*** Opening RECORDS FOR THE EXERCISE ***

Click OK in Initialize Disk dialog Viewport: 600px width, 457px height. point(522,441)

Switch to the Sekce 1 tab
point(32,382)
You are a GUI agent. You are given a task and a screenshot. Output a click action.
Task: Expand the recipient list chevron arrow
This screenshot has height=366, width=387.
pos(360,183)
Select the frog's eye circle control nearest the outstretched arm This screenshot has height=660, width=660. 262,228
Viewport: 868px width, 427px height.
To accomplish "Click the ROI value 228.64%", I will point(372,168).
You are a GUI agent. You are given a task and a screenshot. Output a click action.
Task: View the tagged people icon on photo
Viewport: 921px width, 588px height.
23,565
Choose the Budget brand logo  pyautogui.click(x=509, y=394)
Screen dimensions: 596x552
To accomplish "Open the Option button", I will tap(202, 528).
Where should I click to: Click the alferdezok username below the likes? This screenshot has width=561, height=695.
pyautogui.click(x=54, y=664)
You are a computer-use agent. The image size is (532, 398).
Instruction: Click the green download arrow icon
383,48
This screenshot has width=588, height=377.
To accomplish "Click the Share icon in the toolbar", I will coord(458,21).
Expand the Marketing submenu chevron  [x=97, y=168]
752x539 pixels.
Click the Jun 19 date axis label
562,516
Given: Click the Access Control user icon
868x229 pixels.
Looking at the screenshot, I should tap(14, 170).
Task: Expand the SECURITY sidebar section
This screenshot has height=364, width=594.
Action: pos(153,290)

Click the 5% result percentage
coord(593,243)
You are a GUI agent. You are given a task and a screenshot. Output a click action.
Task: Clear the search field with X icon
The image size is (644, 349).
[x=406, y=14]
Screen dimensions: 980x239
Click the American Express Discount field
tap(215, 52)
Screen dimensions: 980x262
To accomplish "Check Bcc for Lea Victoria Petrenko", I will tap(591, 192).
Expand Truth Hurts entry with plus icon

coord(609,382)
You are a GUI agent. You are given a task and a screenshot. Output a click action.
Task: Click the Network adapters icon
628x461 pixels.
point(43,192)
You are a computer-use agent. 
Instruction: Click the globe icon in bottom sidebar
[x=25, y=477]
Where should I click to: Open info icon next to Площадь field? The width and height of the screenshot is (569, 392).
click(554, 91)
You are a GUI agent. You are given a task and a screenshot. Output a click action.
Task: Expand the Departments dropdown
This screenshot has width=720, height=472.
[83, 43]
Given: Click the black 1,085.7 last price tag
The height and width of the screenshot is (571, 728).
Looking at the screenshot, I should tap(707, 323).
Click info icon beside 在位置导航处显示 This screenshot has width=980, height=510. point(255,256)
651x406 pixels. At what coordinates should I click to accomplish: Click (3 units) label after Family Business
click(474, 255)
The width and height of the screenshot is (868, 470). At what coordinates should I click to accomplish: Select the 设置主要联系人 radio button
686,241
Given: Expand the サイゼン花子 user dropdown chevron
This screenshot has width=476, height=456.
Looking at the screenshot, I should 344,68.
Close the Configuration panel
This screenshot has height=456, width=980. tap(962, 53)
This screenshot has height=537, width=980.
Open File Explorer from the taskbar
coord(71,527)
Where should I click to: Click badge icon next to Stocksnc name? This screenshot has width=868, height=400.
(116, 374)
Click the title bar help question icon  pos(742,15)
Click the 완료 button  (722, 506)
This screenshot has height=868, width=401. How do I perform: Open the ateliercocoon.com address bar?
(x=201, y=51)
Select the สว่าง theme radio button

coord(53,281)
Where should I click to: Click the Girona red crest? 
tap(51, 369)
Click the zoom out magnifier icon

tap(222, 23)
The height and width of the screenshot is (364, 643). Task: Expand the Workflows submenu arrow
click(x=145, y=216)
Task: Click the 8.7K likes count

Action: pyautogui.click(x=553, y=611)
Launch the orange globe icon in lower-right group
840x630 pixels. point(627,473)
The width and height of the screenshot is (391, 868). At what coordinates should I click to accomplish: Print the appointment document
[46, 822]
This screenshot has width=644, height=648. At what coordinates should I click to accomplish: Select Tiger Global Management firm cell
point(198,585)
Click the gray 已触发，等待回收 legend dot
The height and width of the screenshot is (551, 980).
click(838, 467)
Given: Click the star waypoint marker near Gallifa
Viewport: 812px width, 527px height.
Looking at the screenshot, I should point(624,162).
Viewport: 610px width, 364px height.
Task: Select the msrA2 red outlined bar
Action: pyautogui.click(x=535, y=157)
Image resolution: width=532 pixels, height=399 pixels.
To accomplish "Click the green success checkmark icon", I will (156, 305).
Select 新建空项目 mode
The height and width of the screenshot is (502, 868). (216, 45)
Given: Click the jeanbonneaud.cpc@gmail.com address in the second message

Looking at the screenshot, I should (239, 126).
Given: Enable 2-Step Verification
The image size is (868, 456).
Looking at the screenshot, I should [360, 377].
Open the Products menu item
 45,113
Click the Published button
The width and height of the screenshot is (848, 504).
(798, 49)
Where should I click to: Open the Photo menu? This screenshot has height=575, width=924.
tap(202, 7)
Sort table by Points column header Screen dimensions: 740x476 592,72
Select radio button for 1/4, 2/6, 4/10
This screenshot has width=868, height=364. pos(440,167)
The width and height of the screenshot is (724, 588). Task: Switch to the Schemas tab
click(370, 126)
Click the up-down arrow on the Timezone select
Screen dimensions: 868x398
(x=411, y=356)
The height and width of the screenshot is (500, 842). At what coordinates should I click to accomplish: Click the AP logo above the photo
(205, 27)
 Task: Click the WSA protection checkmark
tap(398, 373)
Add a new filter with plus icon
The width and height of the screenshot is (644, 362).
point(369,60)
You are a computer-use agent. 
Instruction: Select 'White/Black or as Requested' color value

*** Closing RECORDS FOR THE EXERCISE ***

** WORK TASK **
Set down every line of the listing above again, exactly as given.

** ANSWER TO THE EXERCISE **
Click OK in Initialize Disk dialog Viewport: 600px width, 457px height. point(522,441)

Switch to the Sekce 1 tab
point(32,382)
You are a GUI agent. You are given a task and a screenshot. Output a click action.
Task: Expand the recipient list chevron arrow
This screenshot has height=366, width=387.
pos(360,183)
Select the frog's eye circle control nearest the outstretched arm This screenshot has height=660, width=660. 262,228
Viewport: 868px width, 427px height.
To accomplish "Click the ROI value 228.64%", I will point(372,168).
You are a GUI agent. You are given a task and a screenshot. Output a click action.
Task: View the tagged people icon on photo
Viewport: 921px width, 588px height.
23,565
Choose the Budget brand logo  pyautogui.click(x=509, y=394)
Screen dimensions: 596x552
To accomplish "Open the Option button", I will tap(202, 528).
Where should I click to: Click the alferdezok username below the likes? This screenshot has width=561, height=695.
pyautogui.click(x=54, y=664)
You are a computer-use agent. The image size is (532, 398).
Instruction: Click the green download arrow icon
383,48
This screenshot has width=588, height=377.
To accomplish "Click the Share icon in the toolbar", I will coord(458,21).
Expand the Marketing submenu chevron  [x=97, y=168]
752x539 pixels.
Click the Jun 19 date axis label
562,516
Given: Click the Access Control user icon
868x229 pixels.
Looking at the screenshot, I should tap(14, 170).
Task: Expand the SECURITY sidebar section
This screenshot has height=364, width=594.
Action: pos(153,290)

Click the 5% result percentage
coord(593,243)
You are a GUI agent. You are given a task and a screenshot. Output a click action.
Task: Clear the search field with X icon
The image size is (644, 349).
[x=406, y=14]
Screen dimensions: 980x239
Click the American Express Discount field
tap(215, 52)
Screen dimensions: 980x262
To accomplish "Check Bcc for Lea Victoria Petrenko", I will tap(591, 192).
Expand Truth Hurts entry with plus icon

coord(609,382)
You are a GUI agent. You are given a task and a screenshot. Output a click action.
Task: Click the Network adapters icon
628x461 pixels.
point(43,192)
You are a computer-use agent. 
Instruction: Click the globe icon in bottom sidebar
[x=25, y=477]
Where should I click to: Open info icon next to Площадь field? The width and height of the screenshot is (569, 392).
click(554, 91)
You are a GUI agent. You are given a task and a screenshot. Output a click action.
Task: Expand the Departments dropdown
This screenshot has width=720, height=472.
[83, 43]
Given: Click the black 1,085.7 last price tag
The height and width of the screenshot is (571, 728).
Looking at the screenshot, I should tap(707, 323).
Click info icon beside 在位置导航处显示 This screenshot has width=980, height=510. point(255,256)
651x406 pixels. At what coordinates should I click to accomplish: Click (3 units) label after Family Business
click(474, 255)
The width and height of the screenshot is (868, 470). At what coordinates should I click to accomplish: Select the 设置主要联系人 radio button
686,241
Given: Expand the サイゼン花子 user dropdown chevron
This screenshot has width=476, height=456.
Looking at the screenshot, I should 344,68.
Close the Configuration panel
This screenshot has height=456, width=980. tap(962, 53)
This screenshot has height=537, width=980.
Open File Explorer from the taskbar
coord(71,527)
Where should I click to: Click badge icon next to Stocksnc name? This screenshot has width=868, height=400.
(116, 374)
Click the title bar help question icon  pos(742,15)
Click the 완료 button  (722, 506)
This screenshot has height=868, width=401. How do I perform: Open the ateliercocoon.com address bar?
(x=201, y=51)
Select the สว่าง theme radio button

coord(53,281)
Where should I click to: Click the Girona red crest? 
tap(51, 369)
Click the zoom out magnifier icon

tap(222, 23)
The height and width of the screenshot is (364, 643). Task: Expand the Workflows submenu arrow
click(x=145, y=216)
Task: Click the 8.7K likes count

Action: pyautogui.click(x=553, y=611)
Launch the orange globe icon in lower-right group
840x630 pixels. point(627,473)
The width and height of the screenshot is (391, 868). At what coordinates should I click to accomplish: Print the appointment document
[46, 822]
This screenshot has width=644, height=648. At what coordinates should I click to accomplish: Select Tiger Global Management firm cell
point(198,585)
Click the gray 已触发，等待回收 legend dot
The height and width of the screenshot is (551, 980).
click(838, 467)
Given: Click the star waypoint marker near Gallifa
Viewport: 812px width, 527px height.
Looking at the screenshot, I should point(624,162).
Viewport: 610px width, 364px height.
Task: Select the msrA2 red outlined bar
Action: pyautogui.click(x=535, y=157)
Image resolution: width=532 pixels, height=399 pixels.
To accomplish "Click the green success checkmark icon", I will (156, 305).
Select 新建空项目 mode
The height and width of the screenshot is (502, 868). (216, 45)
Given: Click the jeanbonneaud.cpc@gmail.com address in the second message

Looking at the screenshot, I should (239, 126).
Given: Enable 2-Step Verification
The image size is (868, 456).
Looking at the screenshot, I should [360, 377].
Open the Products menu item
 45,113
Click the Published button
The width and height of the screenshot is (848, 504).
(798, 49)
Where should I click to: Open the Photo menu? This screenshot has height=575, width=924.
tap(202, 7)
Sort table by Points column header Screen dimensions: 740x476 592,72
Select radio button for 1/4, 2/6, 4/10
This screenshot has width=868, height=364. pos(440,167)
The width and height of the screenshot is (724, 588). Task: Switch to the Schemas tab
click(370, 126)
Click the up-down arrow on the Timezone select
Screen dimensions: 868x398
(x=411, y=356)
The height and width of the screenshot is (500, 842). At what coordinates should I click to accomplish: Click the AP logo above the photo
(205, 27)
 Task: Click the WSA protection checkmark
tap(398, 373)
Add a new filter with plus icon
The width and height of the screenshot is (644, 362).
point(369,60)
You are a computer-use agent. 
Instruction: Select 'White/Black or as Requested' color value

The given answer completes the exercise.